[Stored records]
»»

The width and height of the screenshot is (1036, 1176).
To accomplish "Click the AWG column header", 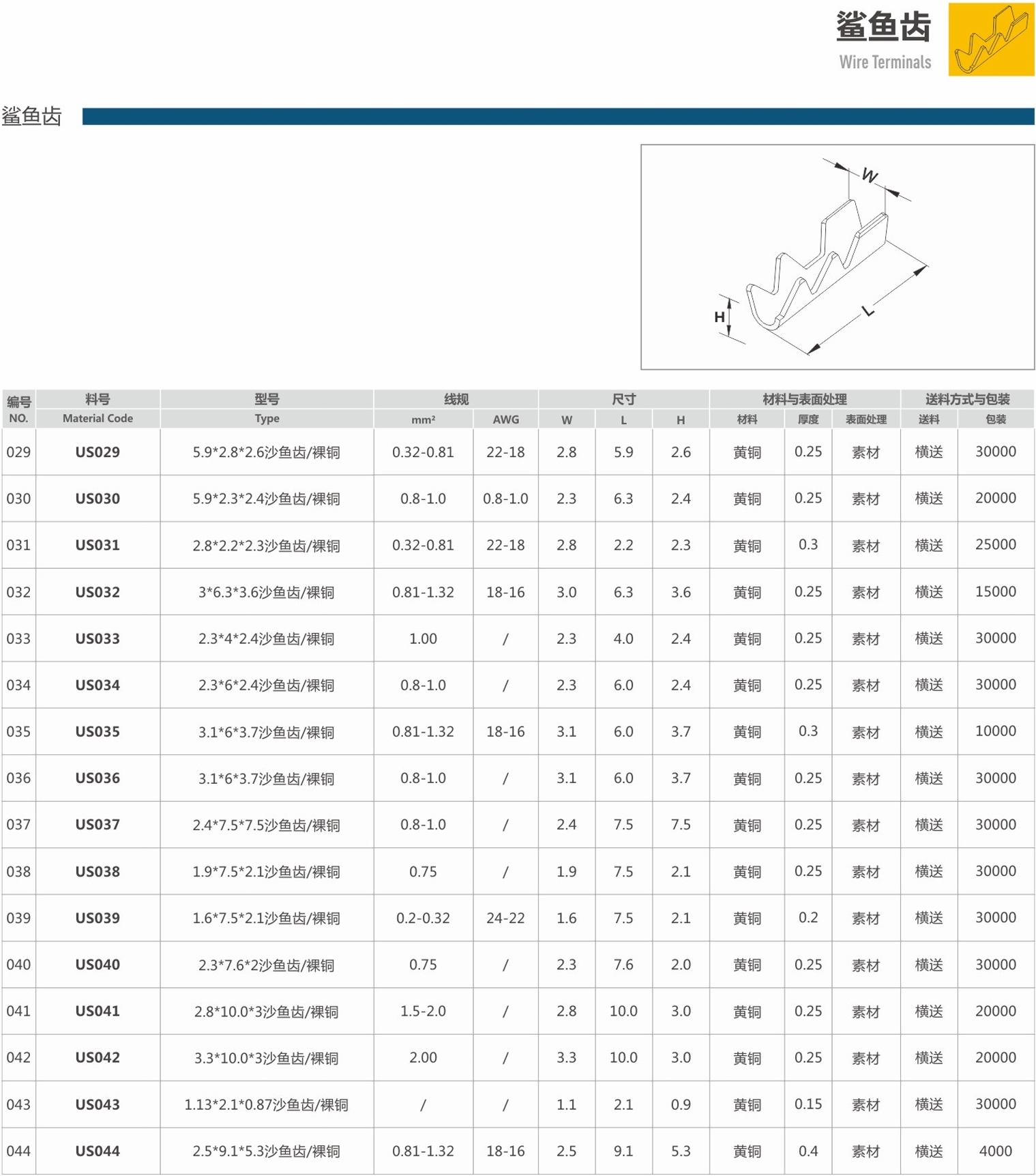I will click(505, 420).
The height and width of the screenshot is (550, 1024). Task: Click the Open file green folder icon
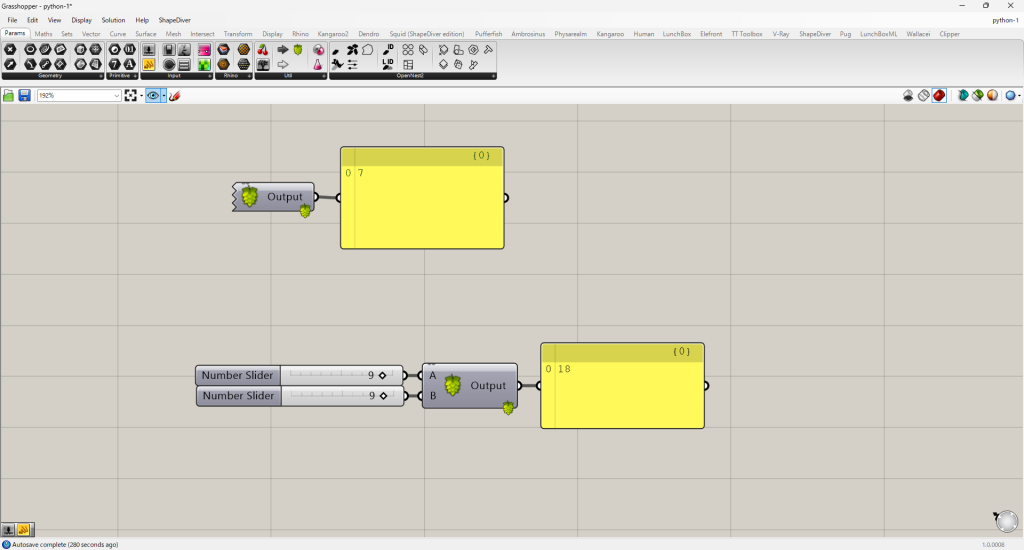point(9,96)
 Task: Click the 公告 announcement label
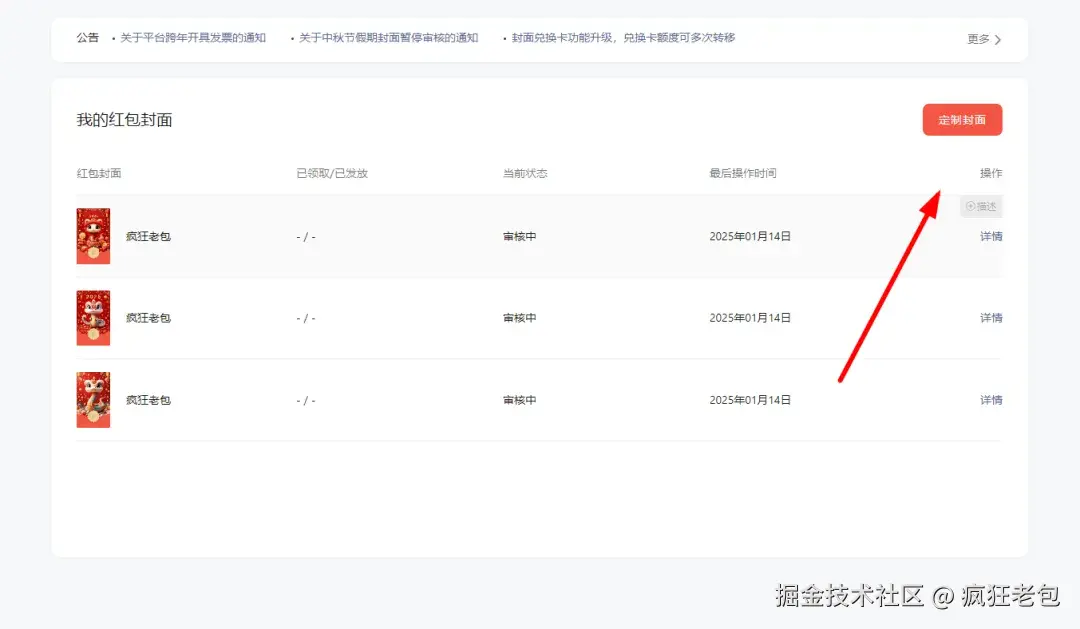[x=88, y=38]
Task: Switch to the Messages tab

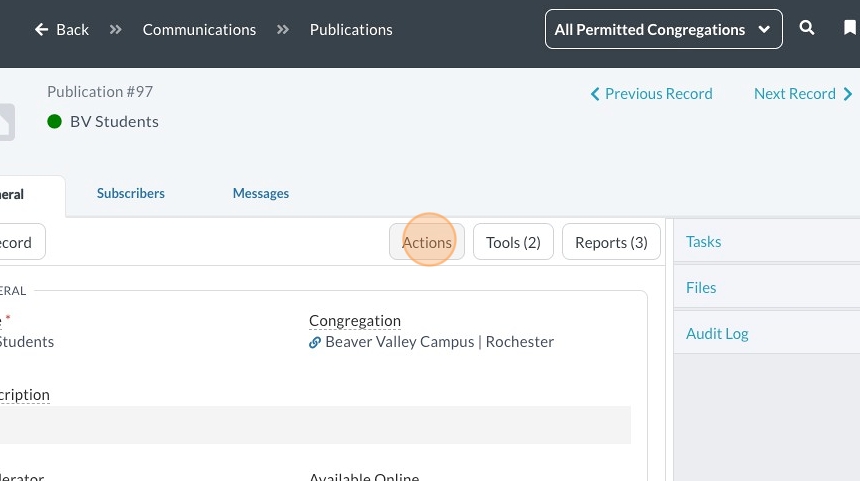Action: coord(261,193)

««

Reproduce the lines from the line containing "Task: Click the 公告 announcement label" through the end of the records above, exactly and inclusively, omitting pictures.

 Task: Click the 公告 announcement label
[x=88, y=38]
Task: Switch to the Messages tab

Action: coord(261,193)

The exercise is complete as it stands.